Le sujet qui nous occupe est structurel et je regrette que nous l'abordions sous le seul angle budgétaire. Inséré dans le projet de loi de finances rectificative, il est présenté comme une mesure de pouvoir d'achat. Or sa suppression est loin d'être anodine et ne peut se résumer à faire gagner 88 ou 138 euros par an aux ménages concernés.
La suppression de la CAP est une réforme d'ampleur, qui nécessite un débat approfondi sur l'avenir de l'audiovisuel public dans tous ses aspects. Une telle réforme mérite un autre véhicule législatif qu'une loi de finances rectificative. Notre groupe a donc déposé un amendement de suppression de l'article 1er, car nous estimons que les conditions ne sont pas réunies pour supprimer purement et simplement la redevance.

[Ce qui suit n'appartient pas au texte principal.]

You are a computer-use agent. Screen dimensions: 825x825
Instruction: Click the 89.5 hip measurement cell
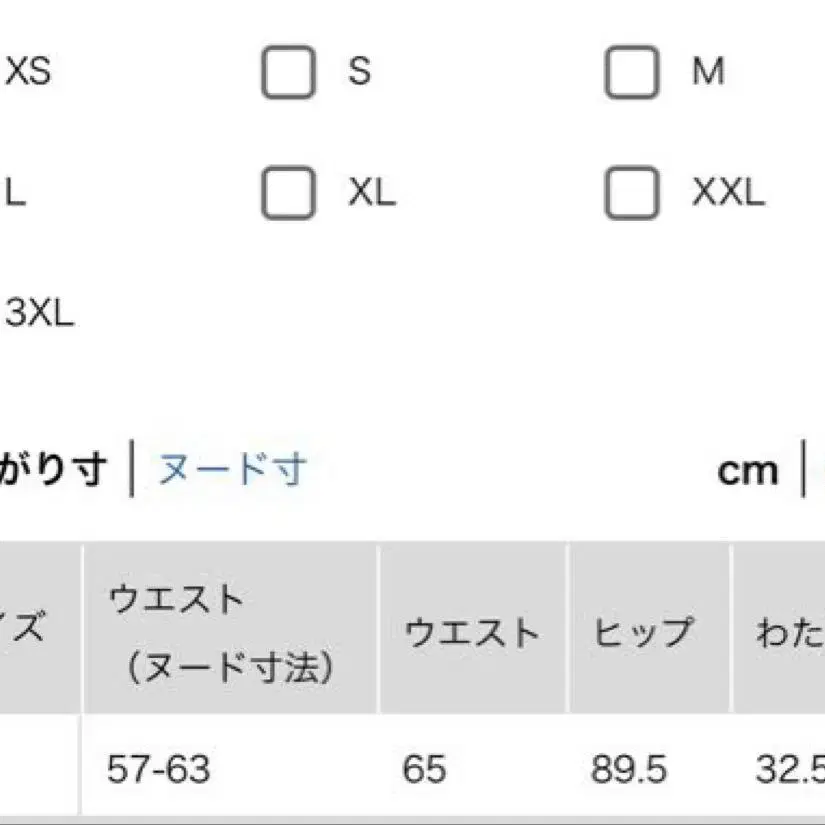tap(628, 769)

Pour financer l'audiovisuel public, le Gouvernement propose de recourir au budget général de l'État, ce qui peut légitimement faire craindre pour la pérennité des ressources affectées à l'audiovisuel. La suppression de la CAP conduira en effet à une perte de recettes de plus de 9 milliards d'euros. Si les 3 milliards affectés à l'audiovisuel public sont pris sur le budget d'État, cela réduira d'autant les crédits accordés à d'autres dépenses, au détriment des citoyens. Ils risquent également de diminuer, avec un impact direct sur les ressources futures de l'audiovisuel public. Le Gouvernement s'est montré favorable à une garantie pluriannuelle, pour donner plus de visibilité, mais comment compte-t-il réellement l'assurer dès lors que la règle demeure celle de l'annualité budgétaire ?

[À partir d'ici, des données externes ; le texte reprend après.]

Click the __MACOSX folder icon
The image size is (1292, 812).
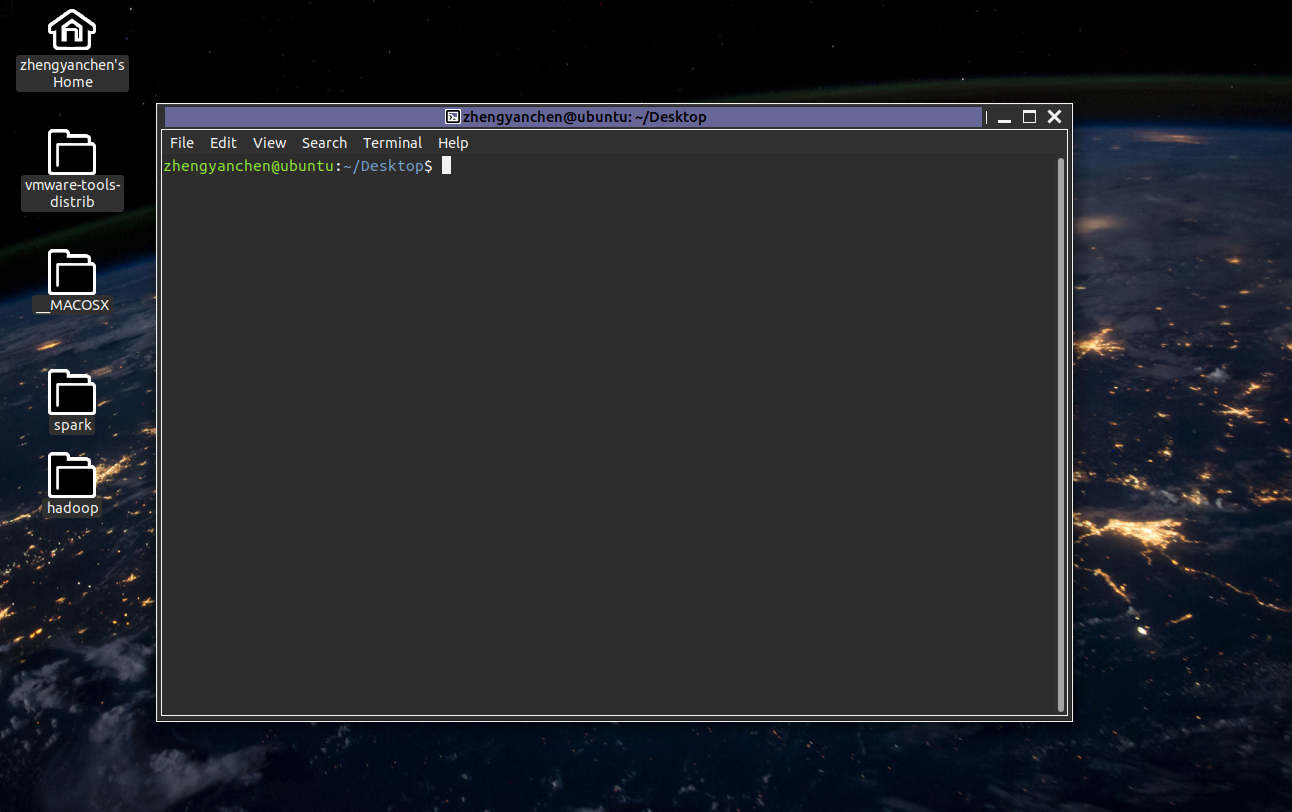click(72, 273)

Pour les mêmes raisons, nous devons entendre les craintes concernant la transparence et l'indépendance de l'audiovisuel public. Nous ne pouvons pas rendre son financement dépendant du bon vouloir de l'exécutif ou encore des cycles des majorités politiques. Maintenir une ressource affectée, c'est assurer un financement stable, pérenne, public, indispensable pour soutenir le cinéma, la fiction, le documentaire, la création, mais aussi et surtout un service public de l'information de qualité et indépendant.
Il faut toutefois reconnaître que la redevance audiovisuelle est un impôt régressif, injuste car uniforme, justifiant de ce fait une réforme. Celle-ci doit permettre de garantir tout à la fois l'équité de la justice fiscale, la pérennité des ressources ainsi que l'indépendance de l'audiovisuel public. La suppression de la CAP seule ne sera pas suffisante. Il faut donc réfléchir à d'autres formes de financement et se donner le temps de les appliquer dans le cadre d'une réforme d'ampleur, avec une vraie vision stratégique. Ce sujet, abandonné lors de la précédente législature, ne peut être traité en enjambant le débat citoyen et parlementaire.